Il Potenza a Teramo deve scendere in campo come se giocasse una finale
Di analisi, chiacchiere, mea culpa e riflessioni, se ne sono viste e sentite tante, ma ora per il Potenza a Teramo è il momento di cambiare passo. Le scusanti sono finite,i calciatori sono arrivati ed un altro allenatore è stato cambiato e adesso per i calciatori di mister Gallo è arrivato solo il momento di cambiare passo e faccia ad una stagione che nella crudezza dei suoi numeri mette il club lucano ad un passo dal baratro calcistico.
Quella di Teramo per il Potenza dovrà essere “la partita della vita” da non poter sbagliare perché una vittoria può rialzare la squadra, soprattutto mentalmente mentre il punto sarebbe si utile ma da considerare in questo periodo sempre come un brodino.

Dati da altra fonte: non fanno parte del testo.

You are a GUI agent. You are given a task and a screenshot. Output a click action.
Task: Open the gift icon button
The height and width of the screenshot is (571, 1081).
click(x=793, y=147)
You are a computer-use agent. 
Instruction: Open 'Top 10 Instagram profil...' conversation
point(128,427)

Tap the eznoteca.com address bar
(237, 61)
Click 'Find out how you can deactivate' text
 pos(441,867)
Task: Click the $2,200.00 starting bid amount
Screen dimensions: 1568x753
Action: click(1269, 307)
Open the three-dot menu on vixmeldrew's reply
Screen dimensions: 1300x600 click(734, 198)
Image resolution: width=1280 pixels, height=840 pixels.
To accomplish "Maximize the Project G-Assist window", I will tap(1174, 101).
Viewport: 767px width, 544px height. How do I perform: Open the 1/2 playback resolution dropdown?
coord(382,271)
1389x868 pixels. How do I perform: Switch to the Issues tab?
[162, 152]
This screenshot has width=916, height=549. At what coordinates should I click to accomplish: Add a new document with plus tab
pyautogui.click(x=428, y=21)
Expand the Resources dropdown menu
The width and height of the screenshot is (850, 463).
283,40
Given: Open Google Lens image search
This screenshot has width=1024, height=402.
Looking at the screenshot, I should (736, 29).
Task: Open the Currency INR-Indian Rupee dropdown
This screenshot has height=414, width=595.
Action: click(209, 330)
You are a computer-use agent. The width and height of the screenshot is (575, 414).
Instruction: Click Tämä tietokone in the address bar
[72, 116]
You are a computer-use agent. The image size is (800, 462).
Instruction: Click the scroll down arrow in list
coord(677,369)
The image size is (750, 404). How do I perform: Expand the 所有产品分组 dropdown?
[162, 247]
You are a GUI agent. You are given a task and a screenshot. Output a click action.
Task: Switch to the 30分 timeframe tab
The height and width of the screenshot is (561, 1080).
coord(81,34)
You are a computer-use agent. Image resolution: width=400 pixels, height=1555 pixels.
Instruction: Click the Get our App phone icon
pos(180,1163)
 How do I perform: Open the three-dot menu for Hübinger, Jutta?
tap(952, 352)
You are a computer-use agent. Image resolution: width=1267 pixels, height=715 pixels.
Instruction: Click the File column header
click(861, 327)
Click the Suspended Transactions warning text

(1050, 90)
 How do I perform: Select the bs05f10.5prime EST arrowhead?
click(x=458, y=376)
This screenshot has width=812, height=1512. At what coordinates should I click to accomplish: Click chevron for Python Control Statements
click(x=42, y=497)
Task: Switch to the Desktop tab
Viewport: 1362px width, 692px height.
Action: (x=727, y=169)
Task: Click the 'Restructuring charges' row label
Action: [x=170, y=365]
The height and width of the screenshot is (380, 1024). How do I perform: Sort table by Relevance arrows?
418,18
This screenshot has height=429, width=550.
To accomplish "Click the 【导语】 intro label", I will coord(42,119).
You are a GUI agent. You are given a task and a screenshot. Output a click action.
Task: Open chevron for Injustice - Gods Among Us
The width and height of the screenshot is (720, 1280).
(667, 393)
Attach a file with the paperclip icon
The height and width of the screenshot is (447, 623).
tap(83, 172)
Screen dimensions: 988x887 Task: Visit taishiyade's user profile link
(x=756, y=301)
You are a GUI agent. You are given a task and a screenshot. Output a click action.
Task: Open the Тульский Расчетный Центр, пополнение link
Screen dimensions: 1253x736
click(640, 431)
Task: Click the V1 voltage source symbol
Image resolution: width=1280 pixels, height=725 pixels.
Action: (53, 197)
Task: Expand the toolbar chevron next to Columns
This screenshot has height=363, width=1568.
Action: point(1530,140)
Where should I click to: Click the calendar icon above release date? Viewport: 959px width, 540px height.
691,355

Ad ogni buon tempo alle nostre latitudini anche se qualcuno è abituato a mangiare caviale come se lo avesse sempre avuto a tavola consigliamo di considerare anche un punto che preso a Teramo risulterebbe essere sempre buono.
Partite del genere si sentono dentro e si iniziano a mettere nel cervello e nelle gambe molto prima del giorno della gara.Il Potenza contro la Ternana non ha giocato e di certo sta meglio fisicamente di un Teramo incerottato con mezza difesa squalificata Queste partite si preparano e si immagino come se fosse uno spareggio e ci si stringe compatti cercando motivazioni, intenti e valori comuni.
L'auspicio, è che il Potenza riesca a farlo, scacciando fantasmi e paure dallo spogliatoio e focalizzandosi sugli errori commessi in passato perché gioco-forza mister Gallo non può fare miracoli se i calciatori non daranno tutto per la maglia correndo,sudando e lottando su ogni pallone per cento minuti.
Gallo non ha la bacchetta magica e speriamo solo incrociando le dite che in questi giorni i calciatori rosso-blù lo abbiano seguito tatticamente e "mentalmente".